ワインはナマモノ。いったんダメになったらそれまでだが、ちゃんと保存できていれば驚くほどおいしく飲めるもの。ワインショップからテーブルまで、ワインをどう扱ったらいいのか見てみよう。

執筆者:橋本 伸彦

お好みは新鮮さ?まったり感?

紋章が彫り込まれた古い樽
こんな樽で熟成させる?
あなたがバナナを買ってきたとする。青いしゃっきりしたバナナもいいけれど、しばらく置いて皮に斑点がでて、甘く柔かくなった頃がおいしいと言われている。ところが冷蔵庫に入れておくと皮が黒ずむし、たいして甘くならない。あるいは買ってきたバナナがもう充分熟していたとしたら、さっさと食べたほうがいいだろう。

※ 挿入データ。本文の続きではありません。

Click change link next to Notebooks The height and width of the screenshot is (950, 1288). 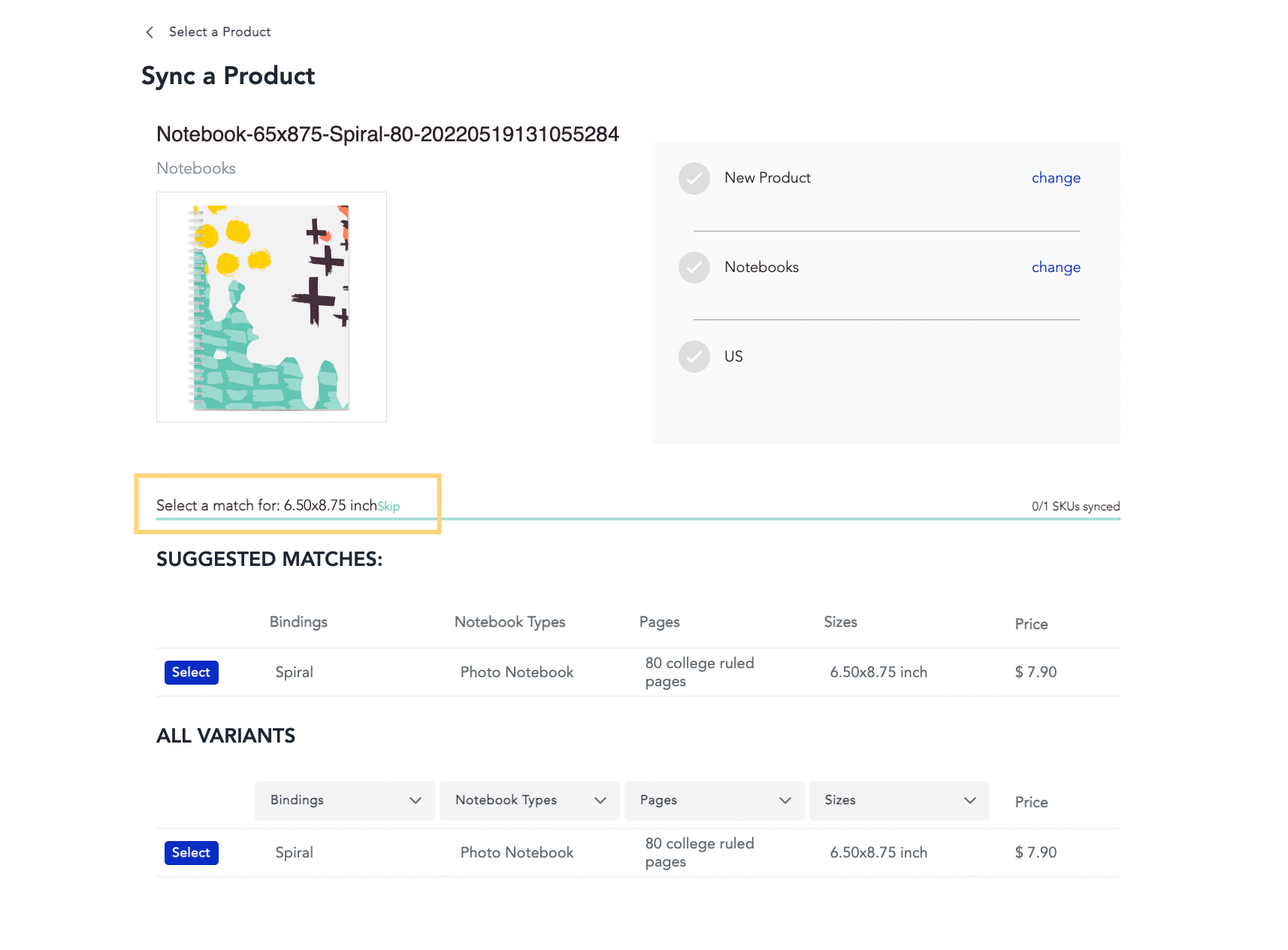(x=1056, y=268)
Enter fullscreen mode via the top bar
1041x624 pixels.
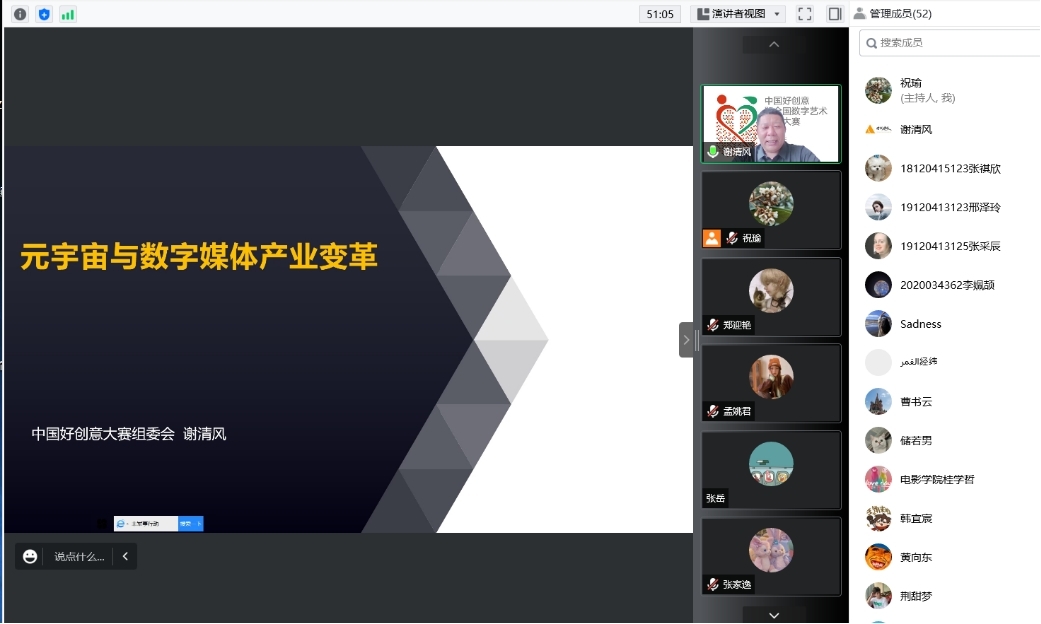(805, 14)
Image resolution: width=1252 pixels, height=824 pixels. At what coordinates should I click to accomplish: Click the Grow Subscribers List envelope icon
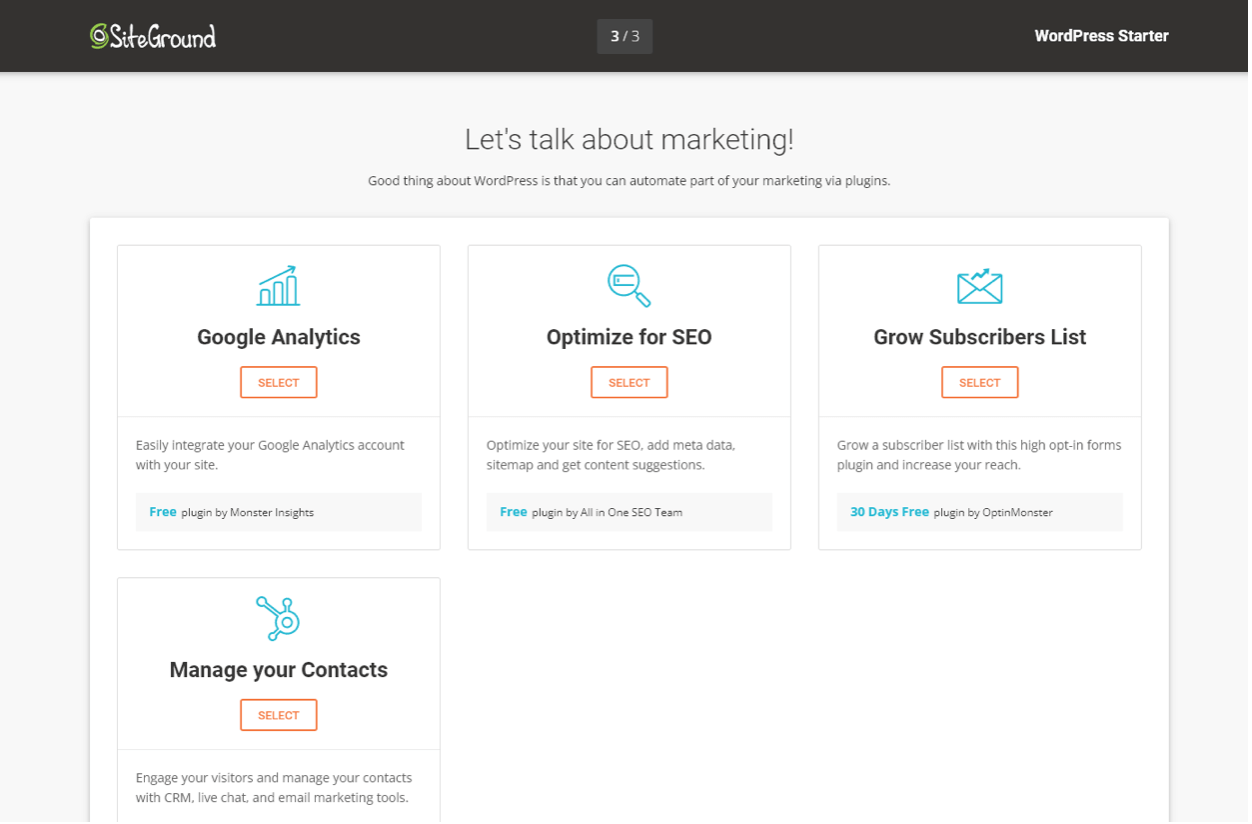pos(979,286)
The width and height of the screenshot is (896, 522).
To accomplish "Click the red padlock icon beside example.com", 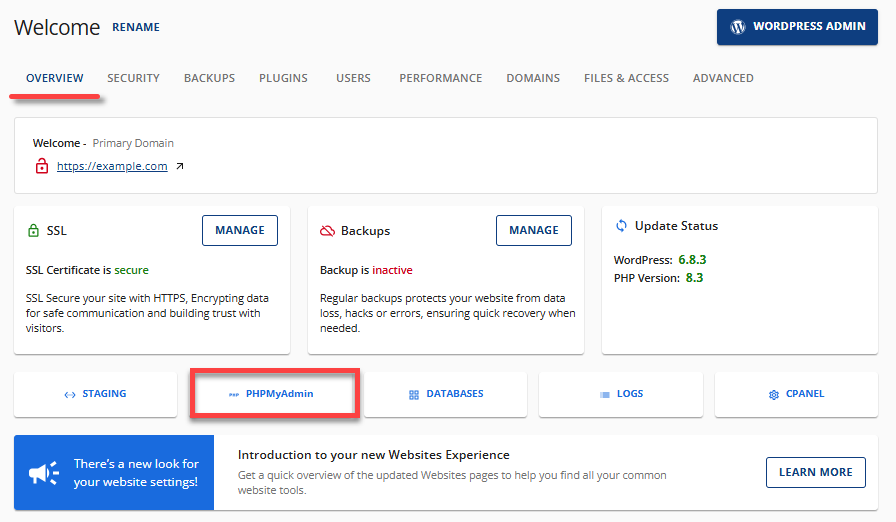I will pos(42,167).
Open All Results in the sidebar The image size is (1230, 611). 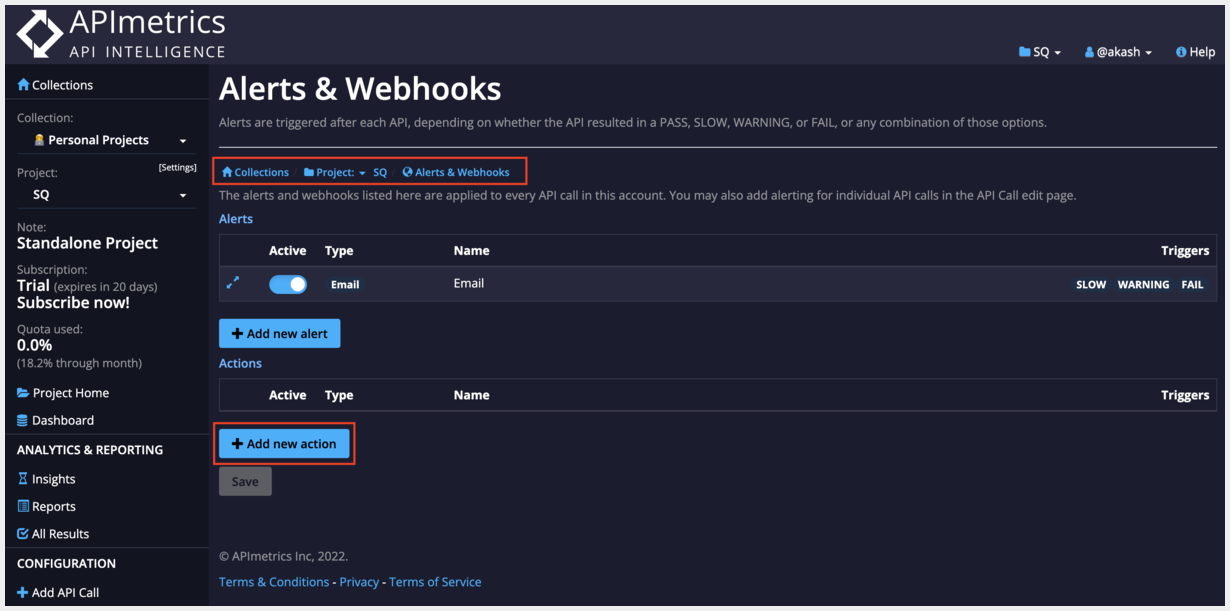(x=60, y=534)
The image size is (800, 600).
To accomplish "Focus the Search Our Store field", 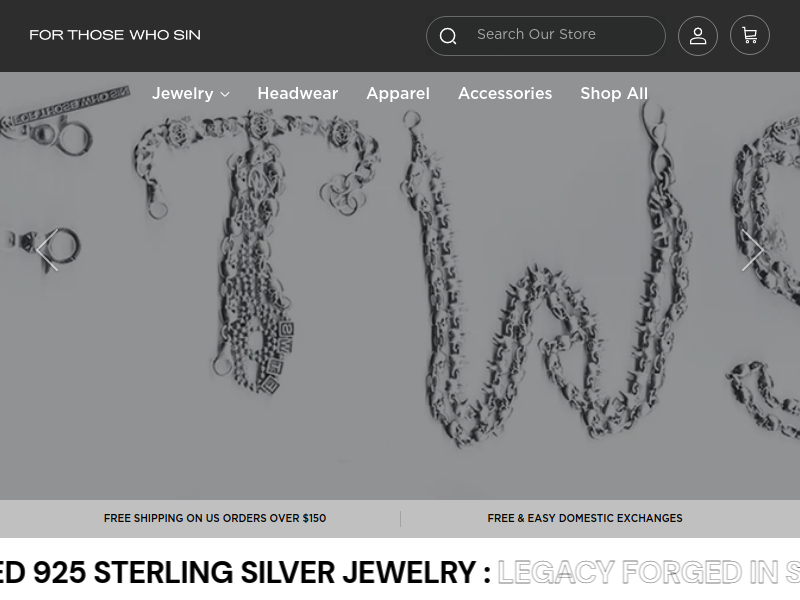I will coord(545,36).
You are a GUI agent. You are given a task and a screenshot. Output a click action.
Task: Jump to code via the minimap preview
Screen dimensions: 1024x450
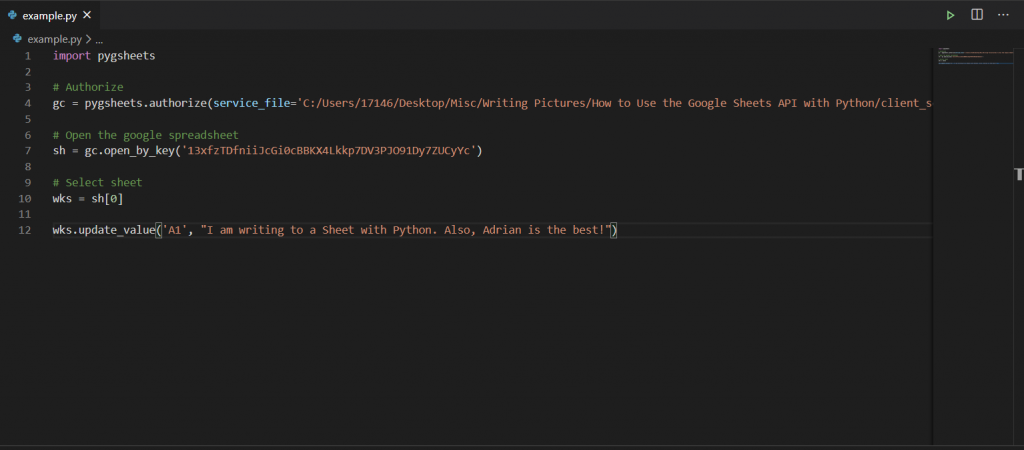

ワインもこんなようなものだ。製造過程で樽やタンクで寝かせるなどしてすでに飲める状態で流通しているのだから、買ってすぐ飲んでも構わない。フレッシュさが持ち前の軽いワインなどその方がうまい。しかし、しばらく置いておくとさらに「熟成」して真価を発揮するものがある。

ワインの熟成は新鮮でパリッと硬い風味が、時間を経て柔かくまろやかになっていく過程だ。冷蔵庫では寒くてバナナがうまく熟さないように、ワインも環境によっておいしく熟成したりダメになってしまったりする。長く置きすぎたワイン同様、枯葉のように色あせ朽ち果てていくのだ。この「逝ってしまった」ワインをおいしいと思う人はいないだろう。